I think we want a shortcut out of life.
Or, as I said in another message to a friend, comparing cult leaders to cult followers …
If power over others is a thread that ties together cult leaders, then even something as apparently innocuous as EWTN taking advantage of their employees is part of the picture. In so far as EWTN is a cult, its members are vulnerable and at the mercy of their leaders, who are well aware of this and who then prey upon them, since the employees have a Transcendent Mission and are “doing this for God”.
What of the members, then? Are members just seekers? Or do members want a level of community and authority that is not healthy, not the way life works? Do members set themselves up? The members of the cult that was literally called "The Seekers", the members of the UFO cult that I'm reading about, certainly reveled in the idea that the apocalypse was imminent, which took all of the daily anxieties and stresses out of life.

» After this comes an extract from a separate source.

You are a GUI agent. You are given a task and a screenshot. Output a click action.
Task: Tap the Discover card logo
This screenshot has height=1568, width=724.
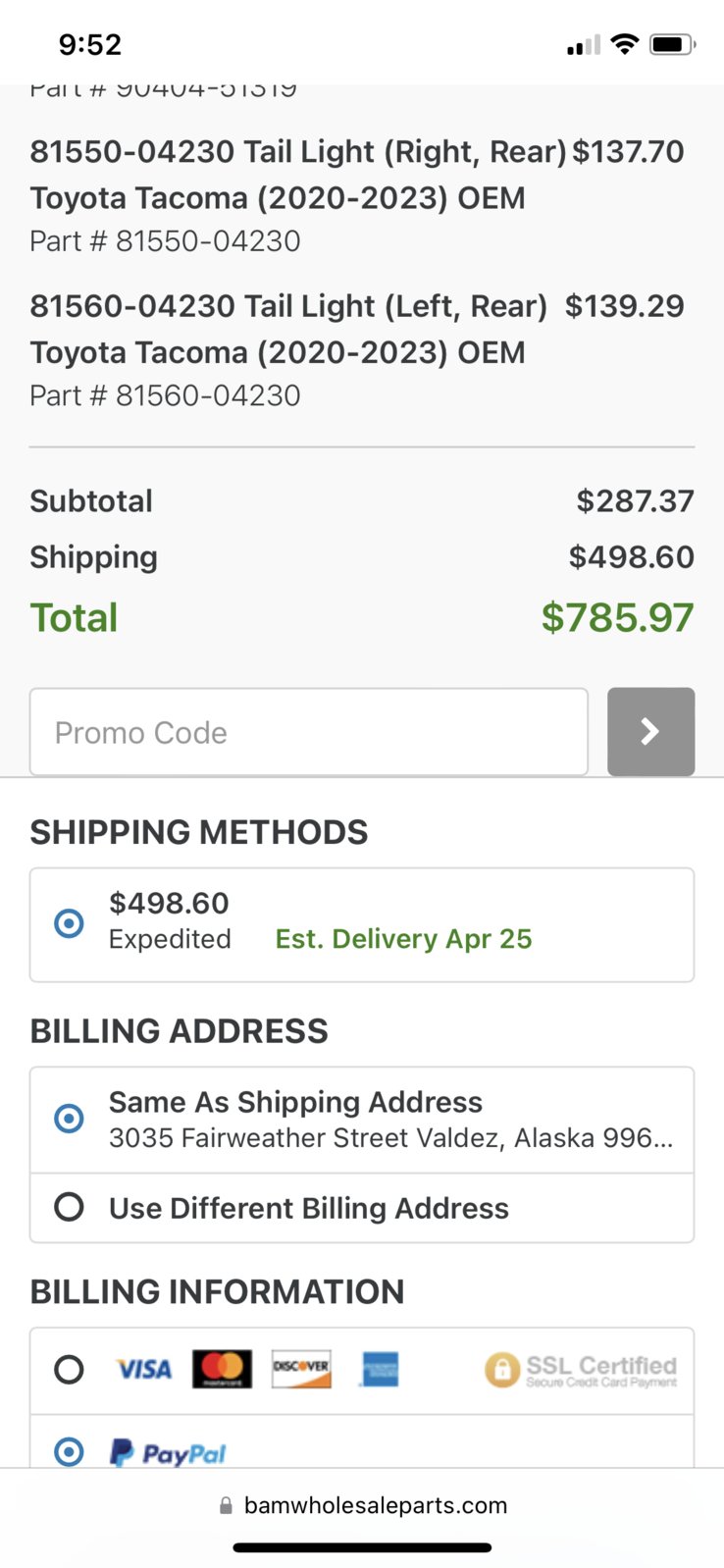click(x=301, y=1369)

Since it takes two to tango, is the tango ...
CULT LEADER: I will be the defining authority in your life, removing all the anxieties of existence and giving you a complete answer to everything, on the condition that you allow me to abuse you and take advantage of you in various ways - commercially, sexually, spiritually, etc. Deal?
CULT MEMBER: The intensity and unification of existence here is unlike anything I've found anywhere else ... so ... deal!
Is that the power dynamic? Is it that simple (for people who voluntarily join, not for people raised or trafficked into a cult)?
Note that there seems to be a spectrum of cult-like or totalist organizations and groups. The Catholic “apostolates” I was affiliated with for many years were not full-fledged cults, but they had “cultish” characteristics, including some of the things outlined above. The Cult Tango (save me! control me! / follow my footsteps in the dance) , the desire for Diversion Porn, the urge to take a shortcut out of the anxieties and challenges of daily life - all of this was very much in the mix.
So are we spiritual seekers doomed to derail? He who seeks finds, right? Well, then, how do we who are spiritually and intellectually hungry get it so wrong?
I think there’s an answer.
Humility; defeat; accepting the fact that transcendence fully lies only beyond death.
Here’s a telling exchange between Colette Potvin and Eric Voegelin …
COLETTE POTVIN: What do you tell your students when they ask you about the mystery of the process? What kind of pursuit should they have, to clarify or see the luminous event?
ERIC VOEGELIN: It’s not a question of seeing luminous events. There are actually students who will not settle for less than a vision like Saint Paul’s; they are not willing to believe.
One needs to get them out of their idiocy somehow and persuade them that the daily tasks are the things one has to do–to live, to have a useful vocation or occupation, found a family, take care of a wife and children, and so on. That all has to be done; that is life and the meaning of life.
Beyond that, if they have time enough to go into intellectual and spiritual exploits, there is enough literature for them to train on.
… including, I might add, literature on the science of totalist thinking and cults!